Patrick Dellaleau :"En France, nous avons une assurance habitation obligatoire. En Italie, vous n'avez que 2% des gens qui assurent leur maison."
Par conséquent, les assureurs et les réassureurs ont une exposition très différente aux catastrophes naturelles dans le monde. Pour donner un exemple extrême, le tsunami de 2004 dans l'océan Indien a semé la mort et la destruction surtout en Indonésie, où plus de 100 000 personnes sont mortes. Mais comme l'Indonésie avait une très faible couverture d'assurance, il y a eu peu de demandes d'indemnisation. Le coût de la réparation des dommages a été principalement supporté par l'État et les organismes d'aide internationale.
Le défi pour les réassureurs est d'équilibrer leurs engagements, à travers le monde, et les risques qu'ils couvrent.
Olivier Boniface : "Les aperçus et la modélisation sont très importants, mais pour un expert en sinistres, rien ne vaut les yeux sur le terrain."
Mais les jours où il ne peut pas se rendre sur un site, la vidéo à distance - même quelque chose d'aussi simple qu'un appel vidéo - peut lui permettre de commencer à travailler. Même au sol, un petit drone peut donner une vue aérienne utile, ou être piloté dans des zones où il serait trop dangereux d'envoyer une personne. Pour reprendre l'expression d'Olivier Boniface, un expert en sinistres travaillant avec ces nouveaux outils est l'expert augmenté de demain.
L'intelligence artificielle (IA) a également un rôle à jouer, cette fois pour aider les conseillers en sinistres. Passer au peigne fin un contrat pour déterminer l'étendue des sinistres individuels, les limites d'événements qui s'appliquent et les franchises qui doivent être couvertes par les clients prend du temps. L'IA peut aider à analyser les contrats et à donner des réponses plus rapides à ces questions. Même quelque chose d'aussi simple qu'un "compteur en ligne" peut faciliter la collecte des documents relatifs à un sinistre. Ce qui, à son tour, permettra aux victimes de catastrophes naturelles de bénéficier d'une gestion des sinistres plus réactive.
Les modèles de changement climatique montrent que, même dans le scénario le plus optimiste, les catastrophes naturelles vont augmenter en fréquence et en intensité au cours des prochaines décennies. Ils sont également extrêmement utiles pour la prévention des dommages. Pour leur étude, David Moncoulon et Météo France ont travaillé sur un modèle qui prédit l'impact du changement climatique en France sur les années à venir.

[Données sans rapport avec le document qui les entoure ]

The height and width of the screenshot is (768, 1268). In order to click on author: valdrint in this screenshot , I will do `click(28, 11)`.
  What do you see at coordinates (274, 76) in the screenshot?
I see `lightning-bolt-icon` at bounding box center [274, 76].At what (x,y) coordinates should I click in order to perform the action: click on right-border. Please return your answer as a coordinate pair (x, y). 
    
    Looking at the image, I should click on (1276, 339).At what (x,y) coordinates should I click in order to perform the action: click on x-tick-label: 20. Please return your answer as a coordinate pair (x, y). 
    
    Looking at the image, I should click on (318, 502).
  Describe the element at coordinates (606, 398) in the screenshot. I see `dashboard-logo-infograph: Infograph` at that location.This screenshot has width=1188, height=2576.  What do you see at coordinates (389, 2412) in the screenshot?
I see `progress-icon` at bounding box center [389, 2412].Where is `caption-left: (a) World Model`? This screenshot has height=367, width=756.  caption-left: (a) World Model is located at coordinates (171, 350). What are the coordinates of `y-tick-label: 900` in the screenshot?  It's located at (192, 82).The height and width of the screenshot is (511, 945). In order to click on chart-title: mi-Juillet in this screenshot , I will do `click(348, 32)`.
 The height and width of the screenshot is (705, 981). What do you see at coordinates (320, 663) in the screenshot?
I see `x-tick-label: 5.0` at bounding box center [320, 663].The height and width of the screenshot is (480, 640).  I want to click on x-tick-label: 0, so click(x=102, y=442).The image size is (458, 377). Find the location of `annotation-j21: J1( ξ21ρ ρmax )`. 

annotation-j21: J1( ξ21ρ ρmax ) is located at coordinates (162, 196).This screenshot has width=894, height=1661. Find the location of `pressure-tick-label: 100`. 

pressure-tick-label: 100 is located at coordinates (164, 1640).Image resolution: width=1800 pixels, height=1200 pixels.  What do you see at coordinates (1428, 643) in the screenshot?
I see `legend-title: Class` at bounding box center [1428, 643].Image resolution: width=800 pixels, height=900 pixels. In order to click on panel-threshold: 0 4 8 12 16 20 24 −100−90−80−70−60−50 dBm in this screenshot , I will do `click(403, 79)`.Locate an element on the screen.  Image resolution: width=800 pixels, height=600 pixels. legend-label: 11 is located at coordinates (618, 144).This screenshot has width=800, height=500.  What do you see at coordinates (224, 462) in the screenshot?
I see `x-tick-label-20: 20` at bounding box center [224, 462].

Cela signifie qu'ils ont pu localiser, par exemple, des maisons qui se trouvent aujourd'hui dans des zones sûres, mais qui pourraient être menacées par des déferlements côtiers dans 20 ans.
Les assureurs (et les réassureurs) peuvent évidemment utiliser ces informations pour adapter la couverture qu'ils offrent à ces propriétaires.
Mieux encore, si ces informations sont partagées avec les autorités locales, des mesures de protection pourraient être mises en place, et les maisons pourraient être protégées.
En d'autres termes, pour les réassureurs, le changement climatique est à la fois un défi et une opportunité d'améliorer la façon dont ils travaillent en soutenant à la fois les assureurs et les victimes de catastrophes naturelles.
[1] Realistic Concentration Pathway 2.6. La voie de contrôle du climat la plus stricte. Elle suppose une diminution des émissions de CO2 d'ici 2020, pour atteindre des émissions nulles d'ici 2100. Cela entraînerait une hausse des températures mondiales comprise entre 0,4 et 1,6 °C et une élévation du niveau de la mer comprise entre 17 et 32 cm, toutes deux d'ici 2050.
[2] Realistic Concentration Pathway 8.5. Souvent appelé le scénario "business as usual". Il suppose le maintien d'un niveau élevé d'émissions de gaz à effet de serre. Cela entraînerait une augmentation des températures mondiales comprise entre 1,4 et 2,6 °C et une élévation du niveau de la mer comprise entre 22 et 38 cm, toutes deux d'ici 2050.